Exercise aim:
The data follows. Retype every entry exactly.

Record set:
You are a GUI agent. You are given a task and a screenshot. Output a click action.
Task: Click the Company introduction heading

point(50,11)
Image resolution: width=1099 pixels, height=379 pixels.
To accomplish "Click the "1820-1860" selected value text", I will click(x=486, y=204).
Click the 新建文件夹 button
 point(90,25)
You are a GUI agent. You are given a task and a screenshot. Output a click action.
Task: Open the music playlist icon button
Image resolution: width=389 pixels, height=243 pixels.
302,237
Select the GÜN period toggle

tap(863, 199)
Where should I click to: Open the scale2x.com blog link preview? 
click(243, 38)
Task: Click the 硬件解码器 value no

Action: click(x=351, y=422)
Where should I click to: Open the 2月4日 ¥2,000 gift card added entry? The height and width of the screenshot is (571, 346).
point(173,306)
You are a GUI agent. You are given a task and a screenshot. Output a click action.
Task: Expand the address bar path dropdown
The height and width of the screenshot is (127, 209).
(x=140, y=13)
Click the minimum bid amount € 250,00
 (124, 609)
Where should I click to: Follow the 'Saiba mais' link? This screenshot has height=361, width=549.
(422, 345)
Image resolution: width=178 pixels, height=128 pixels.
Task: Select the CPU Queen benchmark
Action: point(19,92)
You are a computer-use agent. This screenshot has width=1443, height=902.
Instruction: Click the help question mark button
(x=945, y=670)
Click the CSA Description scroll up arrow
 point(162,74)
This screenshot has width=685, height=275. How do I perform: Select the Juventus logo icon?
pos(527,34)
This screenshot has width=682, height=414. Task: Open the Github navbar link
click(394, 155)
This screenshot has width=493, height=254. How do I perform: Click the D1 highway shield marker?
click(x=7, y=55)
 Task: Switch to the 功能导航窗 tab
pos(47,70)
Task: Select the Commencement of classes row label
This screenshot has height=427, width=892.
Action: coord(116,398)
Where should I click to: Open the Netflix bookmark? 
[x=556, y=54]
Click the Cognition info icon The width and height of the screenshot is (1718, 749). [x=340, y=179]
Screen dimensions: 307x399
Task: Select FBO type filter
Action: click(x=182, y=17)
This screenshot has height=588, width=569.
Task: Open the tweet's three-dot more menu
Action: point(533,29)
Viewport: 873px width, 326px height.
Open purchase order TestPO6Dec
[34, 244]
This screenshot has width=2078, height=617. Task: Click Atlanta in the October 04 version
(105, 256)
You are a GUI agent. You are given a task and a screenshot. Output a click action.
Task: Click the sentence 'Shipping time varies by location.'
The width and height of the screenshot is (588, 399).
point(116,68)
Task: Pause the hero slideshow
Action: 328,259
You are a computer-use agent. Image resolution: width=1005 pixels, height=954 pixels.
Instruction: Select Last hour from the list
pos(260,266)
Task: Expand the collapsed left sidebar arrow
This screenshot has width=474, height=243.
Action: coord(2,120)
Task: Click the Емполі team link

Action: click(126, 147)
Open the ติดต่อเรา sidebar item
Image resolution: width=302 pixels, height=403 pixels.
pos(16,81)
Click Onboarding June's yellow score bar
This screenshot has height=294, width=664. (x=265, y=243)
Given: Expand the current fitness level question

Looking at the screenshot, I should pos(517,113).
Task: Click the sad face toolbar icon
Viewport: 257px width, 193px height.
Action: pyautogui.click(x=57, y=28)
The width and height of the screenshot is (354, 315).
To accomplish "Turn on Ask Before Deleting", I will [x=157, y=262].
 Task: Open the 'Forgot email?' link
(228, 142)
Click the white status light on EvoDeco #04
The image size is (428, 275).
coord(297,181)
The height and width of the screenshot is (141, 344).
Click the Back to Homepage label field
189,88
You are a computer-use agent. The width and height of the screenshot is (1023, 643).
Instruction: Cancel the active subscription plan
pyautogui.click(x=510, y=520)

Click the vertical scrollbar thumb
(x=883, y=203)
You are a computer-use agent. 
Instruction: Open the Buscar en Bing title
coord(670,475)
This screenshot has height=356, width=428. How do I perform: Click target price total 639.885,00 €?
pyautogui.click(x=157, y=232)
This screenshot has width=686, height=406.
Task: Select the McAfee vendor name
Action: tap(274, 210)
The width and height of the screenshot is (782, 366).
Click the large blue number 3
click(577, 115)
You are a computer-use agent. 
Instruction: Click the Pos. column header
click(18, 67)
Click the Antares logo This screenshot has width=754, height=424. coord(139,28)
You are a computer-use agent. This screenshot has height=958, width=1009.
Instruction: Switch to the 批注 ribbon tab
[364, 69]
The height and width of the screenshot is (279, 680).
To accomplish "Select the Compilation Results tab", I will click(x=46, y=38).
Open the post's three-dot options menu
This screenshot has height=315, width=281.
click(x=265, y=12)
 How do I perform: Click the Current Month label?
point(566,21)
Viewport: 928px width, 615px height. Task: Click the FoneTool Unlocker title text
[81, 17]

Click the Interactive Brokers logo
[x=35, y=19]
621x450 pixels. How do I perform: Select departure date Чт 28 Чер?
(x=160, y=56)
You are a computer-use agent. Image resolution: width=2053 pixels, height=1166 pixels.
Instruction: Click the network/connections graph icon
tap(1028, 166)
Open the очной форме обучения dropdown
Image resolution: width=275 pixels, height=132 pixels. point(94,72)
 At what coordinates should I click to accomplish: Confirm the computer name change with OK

Finished exercise:
You are a GUI agent. You are given a task and a screenshot. Output a click action.
Task: Click the Company introduction heading

point(50,11)
Image resolution: width=1099 pixels, height=379 pixels.
To accomplish "Click the "1820-1860" selected value text", I will click(x=486, y=204).
Click the 新建文件夹 button
 point(90,25)
You are a GUI agent. You are given a task and a screenshot. Output a click action.
Task: Open the music playlist icon button
Image resolution: width=389 pixels, height=243 pixels.
302,237
Select the GÜN period toggle

tap(863, 199)
Where should I click to: Open the scale2x.com blog link preview? 
click(243, 38)
Task: Click the 硬件解码器 value no

Action: click(x=351, y=422)
Where should I click to: Open the 2月4日 ¥2,000 gift card added entry? The height and width of the screenshot is (571, 346).
point(173,306)
You are a GUI agent. You are given a task and a screenshot. Output a click action.
Task: Expand the address bar path dropdown
The height and width of the screenshot is (127, 209).
(x=140, y=13)
Click the minimum bid amount € 250,00
 (124, 609)
Where should I click to: Follow the 'Saiba mais' link? This screenshot has height=361, width=549.
(422, 345)
Image resolution: width=178 pixels, height=128 pixels.
Task: Select the CPU Queen benchmark
Action: point(19,92)
You are a computer-use agent. This screenshot has width=1443, height=902.
Instruction: Click the help question mark button
(x=945, y=670)
Click the CSA Description scroll up arrow
 point(162,74)
This screenshot has width=685, height=275. How do I perform: Select the Juventus logo icon?
pos(527,34)
This screenshot has width=682, height=414. Task: Open the Github navbar link
click(394, 155)
This screenshot has width=493, height=254. How do I perform: Click the D1 highway shield marker?
click(x=7, y=55)
 Task: Switch to the 功能导航窗 tab
pos(47,70)
Task: Select the Commencement of classes row label
This screenshot has height=427, width=892.
Action: coord(116,398)
Where should I click to: Open the Netflix bookmark? 
[x=556, y=54]
Click the Cognition info icon The width and height of the screenshot is (1718, 749). [x=340, y=179]
Screen dimensions: 307x399
Task: Select FBO type filter
Action: click(x=182, y=17)
This screenshot has height=588, width=569.
Task: Open the tweet's three-dot more menu
Action: point(533,29)
Viewport: 873px width, 326px height.
Open purchase order TestPO6Dec
[34, 244]
This screenshot has width=2078, height=617. Task: Click Atlanta in the October 04 version
(105, 256)
You are a GUI agent. You are given a task and a screenshot. Output a click action.
Task: Click the sentence 'Shipping time varies by location.'
The width and height of the screenshot is (588, 399).
point(116,68)
Task: Pause the hero slideshow
Action: 328,259
You are a computer-use agent. Image resolution: width=1005 pixels, height=954 pixels.
Instruction: Select Last hour from the list
pos(260,266)
Task: Expand the collapsed left sidebar arrow
This screenshot has width=474, height=243.
Action: coord(2,120)
Task: Click the Емполі team link

Action: click(126, 147)
Open the ติดต่อเรา sidebar item
Image resolution: width=302 pixels, height=403 pixels.
pos(16,81)
Click Onboarding June's yellow score bar
This screenshot has height=294, width=664. (x=265, y=243)
Given: Expand the current fitness level question

Looking at the screenshot, I should pos(517,113).
Task: Click the sad face toolbar icon
Viewport: 257px width, 193px height.
Action: pyautogui.click(x=57, y=28)
The width and height of the screenshot is (354, 315).
To accomplish "Turn on Ask Before Deleting", I will [x=157, y=262].
 Task: Open the 'Forgot email?' link
(228, 142)
Click the white status light on EvoDeco #04
The image size is (428, 275).
coord(297,181)
The height and width of the screenshot is (141, 344).
Click the Back to Homepage label field
189,88
You are a computer-use agent. The width and height of the screenshot is (1023, 643).
Instruction: Cancel the active subscription plan
pyautogui.click(x=510, y=520)

Click the vertical scrollbar thumb
(x=883, y=203)
You are a computer-use agent. 
Instruction: Open the Buscar en Bing title
coord(670,475)
This screenshot has height=356, width=428. How do I perform: Click target price total 639.885,00 €?
pyautogui.click(x=157, y=232)
This screenshot has width=686, height=406.
Task: Select the McAfee vendor name
Action: tap(274, 210)
The width and height of the screenshot is (782, 366).
Click the large blue number 3
click(577, 115)
You are a computer-use agent. 
Instruction: Click the Pos. column header
click(18, 67)
Click the Antares logo This screenshot has width=754, height=424. coord(139,28)
You are a computer-use agent. This screenshot has height=958, width=1009.
Instruction: Switch to the 批注 ribbon tab
[364, 69]
The height and width of the screenshot is (279, 680).
To accomplish "Select the Compilation Results tab", I will click(x=46, y=38).
Open the post's three-dot options menu
This screenshot has height=315, width=281.
click(x=265, y=12)
 How do I perform: Click the Current Month label?
point(566,21)
Viewport: 928px width, 615px height. Task: Click the FoneTool Unlocker title text
[81, 17]

Click the Interactive Brokers logo
[x=35, y=19]
621x450 pixels. How do I perform: Select departure date Чт 28 Чер?
(x=160, y=56)
You are a computer-use agent. Image resolution: width=2053 pixels, height=1166 pixels.
Instruction: Click the network/connections graph icon
tap(1028, 166)
Open the очной форме обучения dropdown
Image resolution: width=275 pixels, height=132 pixels. point(94,72)
 At what coordinates should I click to accomplish: Confirm the computer name change with OK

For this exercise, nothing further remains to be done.